■ **Stated goal**:
Rewrite the items from the start through the one containing "tap(357, 235)", replacing "breadcrumb link" with "navigation link" and leaving everything else unchanged.

■ **Working data**:
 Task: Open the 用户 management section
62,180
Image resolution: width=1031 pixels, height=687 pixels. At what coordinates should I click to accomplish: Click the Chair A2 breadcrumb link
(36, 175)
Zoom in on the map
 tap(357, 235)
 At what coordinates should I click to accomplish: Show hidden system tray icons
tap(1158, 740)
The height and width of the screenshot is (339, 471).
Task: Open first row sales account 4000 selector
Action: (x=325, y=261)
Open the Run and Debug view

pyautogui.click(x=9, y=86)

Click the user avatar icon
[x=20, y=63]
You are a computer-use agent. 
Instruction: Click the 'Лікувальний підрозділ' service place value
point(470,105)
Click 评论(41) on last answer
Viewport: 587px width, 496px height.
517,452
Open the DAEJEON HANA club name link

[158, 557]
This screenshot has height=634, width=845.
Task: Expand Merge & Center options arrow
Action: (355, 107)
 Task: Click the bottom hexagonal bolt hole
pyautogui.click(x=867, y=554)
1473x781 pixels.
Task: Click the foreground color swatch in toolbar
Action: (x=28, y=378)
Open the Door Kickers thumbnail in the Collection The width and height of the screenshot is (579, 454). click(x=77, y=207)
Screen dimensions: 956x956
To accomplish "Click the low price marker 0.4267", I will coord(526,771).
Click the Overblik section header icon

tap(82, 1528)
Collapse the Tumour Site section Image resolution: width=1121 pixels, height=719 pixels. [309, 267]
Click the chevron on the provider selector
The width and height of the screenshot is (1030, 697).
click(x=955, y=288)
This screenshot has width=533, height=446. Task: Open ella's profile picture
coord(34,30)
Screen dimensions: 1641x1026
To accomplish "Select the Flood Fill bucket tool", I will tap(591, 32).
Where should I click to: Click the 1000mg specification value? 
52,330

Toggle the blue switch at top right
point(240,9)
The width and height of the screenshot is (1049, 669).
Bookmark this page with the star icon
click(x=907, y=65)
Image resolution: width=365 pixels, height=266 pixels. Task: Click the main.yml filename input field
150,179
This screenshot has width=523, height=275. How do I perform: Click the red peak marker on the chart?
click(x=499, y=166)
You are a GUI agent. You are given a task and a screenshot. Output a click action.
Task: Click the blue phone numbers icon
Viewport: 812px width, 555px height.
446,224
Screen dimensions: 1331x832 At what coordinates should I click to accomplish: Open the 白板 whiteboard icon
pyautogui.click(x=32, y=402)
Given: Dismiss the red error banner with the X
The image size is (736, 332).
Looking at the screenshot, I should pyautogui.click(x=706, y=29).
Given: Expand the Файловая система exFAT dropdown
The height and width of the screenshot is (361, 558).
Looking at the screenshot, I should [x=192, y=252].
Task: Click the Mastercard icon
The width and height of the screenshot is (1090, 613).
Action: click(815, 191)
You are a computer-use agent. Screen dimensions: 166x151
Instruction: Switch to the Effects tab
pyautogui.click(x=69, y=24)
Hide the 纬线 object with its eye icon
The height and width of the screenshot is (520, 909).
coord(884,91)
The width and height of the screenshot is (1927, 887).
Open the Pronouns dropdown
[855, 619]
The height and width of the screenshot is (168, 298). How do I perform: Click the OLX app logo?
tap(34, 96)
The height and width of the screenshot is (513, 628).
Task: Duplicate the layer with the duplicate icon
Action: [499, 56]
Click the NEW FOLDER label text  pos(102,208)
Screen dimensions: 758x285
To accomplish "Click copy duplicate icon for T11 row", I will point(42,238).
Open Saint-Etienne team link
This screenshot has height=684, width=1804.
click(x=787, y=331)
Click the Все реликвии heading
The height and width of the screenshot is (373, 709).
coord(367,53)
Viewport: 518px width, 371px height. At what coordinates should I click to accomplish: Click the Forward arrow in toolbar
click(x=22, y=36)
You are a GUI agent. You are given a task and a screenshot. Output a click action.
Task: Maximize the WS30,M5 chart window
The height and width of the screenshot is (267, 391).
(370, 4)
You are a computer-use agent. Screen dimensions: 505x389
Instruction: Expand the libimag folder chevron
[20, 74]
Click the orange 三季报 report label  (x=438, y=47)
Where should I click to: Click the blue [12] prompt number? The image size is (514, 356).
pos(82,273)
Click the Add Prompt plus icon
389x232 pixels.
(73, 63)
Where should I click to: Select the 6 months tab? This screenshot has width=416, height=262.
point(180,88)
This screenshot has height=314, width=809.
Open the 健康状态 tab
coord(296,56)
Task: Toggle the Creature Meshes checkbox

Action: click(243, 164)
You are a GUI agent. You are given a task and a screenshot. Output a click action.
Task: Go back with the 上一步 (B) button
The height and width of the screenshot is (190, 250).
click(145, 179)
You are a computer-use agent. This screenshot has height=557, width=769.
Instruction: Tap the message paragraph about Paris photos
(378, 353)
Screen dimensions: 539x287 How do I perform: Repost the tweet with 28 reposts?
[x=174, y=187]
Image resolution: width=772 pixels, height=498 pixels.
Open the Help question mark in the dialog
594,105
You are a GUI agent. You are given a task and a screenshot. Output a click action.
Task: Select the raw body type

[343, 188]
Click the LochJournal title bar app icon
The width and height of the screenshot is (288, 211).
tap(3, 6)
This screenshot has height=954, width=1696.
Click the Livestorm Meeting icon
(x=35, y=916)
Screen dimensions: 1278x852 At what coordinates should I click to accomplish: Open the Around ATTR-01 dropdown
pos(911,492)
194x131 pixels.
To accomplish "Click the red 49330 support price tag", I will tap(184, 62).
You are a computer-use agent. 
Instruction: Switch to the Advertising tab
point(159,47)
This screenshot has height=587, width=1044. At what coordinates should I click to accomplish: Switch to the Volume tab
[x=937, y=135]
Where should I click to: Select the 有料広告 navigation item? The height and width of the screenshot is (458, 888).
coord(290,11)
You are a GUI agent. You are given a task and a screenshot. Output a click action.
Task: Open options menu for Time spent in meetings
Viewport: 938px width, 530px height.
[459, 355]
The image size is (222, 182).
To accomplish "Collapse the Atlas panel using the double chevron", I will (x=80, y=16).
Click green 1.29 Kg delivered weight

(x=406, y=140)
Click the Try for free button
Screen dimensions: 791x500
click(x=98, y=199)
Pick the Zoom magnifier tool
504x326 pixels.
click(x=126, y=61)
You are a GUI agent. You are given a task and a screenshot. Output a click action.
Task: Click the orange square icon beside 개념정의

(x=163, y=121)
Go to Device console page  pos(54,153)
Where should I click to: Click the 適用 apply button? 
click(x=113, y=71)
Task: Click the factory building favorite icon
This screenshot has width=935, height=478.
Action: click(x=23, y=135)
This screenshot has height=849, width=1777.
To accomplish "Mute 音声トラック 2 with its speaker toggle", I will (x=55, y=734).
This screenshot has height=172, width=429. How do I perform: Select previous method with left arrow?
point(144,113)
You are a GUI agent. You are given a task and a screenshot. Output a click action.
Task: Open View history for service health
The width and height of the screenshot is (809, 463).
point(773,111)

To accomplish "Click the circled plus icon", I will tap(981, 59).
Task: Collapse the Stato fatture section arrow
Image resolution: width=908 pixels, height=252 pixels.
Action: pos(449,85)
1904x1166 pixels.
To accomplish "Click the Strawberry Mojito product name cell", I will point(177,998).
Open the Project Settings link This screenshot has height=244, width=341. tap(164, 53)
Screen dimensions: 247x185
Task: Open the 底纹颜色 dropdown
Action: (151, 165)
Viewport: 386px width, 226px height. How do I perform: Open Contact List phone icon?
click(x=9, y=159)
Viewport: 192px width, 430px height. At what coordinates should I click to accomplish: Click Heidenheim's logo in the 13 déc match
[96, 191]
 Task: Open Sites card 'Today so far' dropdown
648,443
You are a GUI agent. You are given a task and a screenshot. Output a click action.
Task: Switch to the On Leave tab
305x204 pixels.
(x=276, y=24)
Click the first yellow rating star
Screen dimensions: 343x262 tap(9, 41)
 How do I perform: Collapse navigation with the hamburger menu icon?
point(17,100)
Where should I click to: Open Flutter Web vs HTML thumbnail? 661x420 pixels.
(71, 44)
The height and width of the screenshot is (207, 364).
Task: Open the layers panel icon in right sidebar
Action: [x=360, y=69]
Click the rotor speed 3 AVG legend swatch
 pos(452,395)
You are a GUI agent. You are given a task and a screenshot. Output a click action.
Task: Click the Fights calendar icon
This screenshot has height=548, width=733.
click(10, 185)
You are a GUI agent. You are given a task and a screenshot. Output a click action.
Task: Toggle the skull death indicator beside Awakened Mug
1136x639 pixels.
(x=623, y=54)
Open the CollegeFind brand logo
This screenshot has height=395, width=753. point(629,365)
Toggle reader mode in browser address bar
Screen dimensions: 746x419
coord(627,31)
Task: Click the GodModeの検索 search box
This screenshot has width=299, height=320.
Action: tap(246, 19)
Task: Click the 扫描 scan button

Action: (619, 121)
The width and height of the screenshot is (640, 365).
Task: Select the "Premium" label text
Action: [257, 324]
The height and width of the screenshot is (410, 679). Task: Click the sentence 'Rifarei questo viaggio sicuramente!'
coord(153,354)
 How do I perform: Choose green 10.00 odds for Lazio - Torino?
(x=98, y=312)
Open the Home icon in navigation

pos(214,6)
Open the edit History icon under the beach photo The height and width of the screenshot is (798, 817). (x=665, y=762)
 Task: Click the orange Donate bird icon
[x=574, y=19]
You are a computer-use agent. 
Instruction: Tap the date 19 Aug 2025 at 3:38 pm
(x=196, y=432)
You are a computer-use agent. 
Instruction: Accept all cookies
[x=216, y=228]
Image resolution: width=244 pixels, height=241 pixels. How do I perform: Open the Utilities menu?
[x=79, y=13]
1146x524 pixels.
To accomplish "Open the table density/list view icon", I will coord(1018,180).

■ **Finished exercise**:
 Task: Open the 用户 management section
62,180
Image resolution: width=1031 pixels, height=687 pixels. At what coordinates should I click to accomplish: Click the Chair A2 navigation link
(36, 175)
Zoom in on the map
 tap(357, 235)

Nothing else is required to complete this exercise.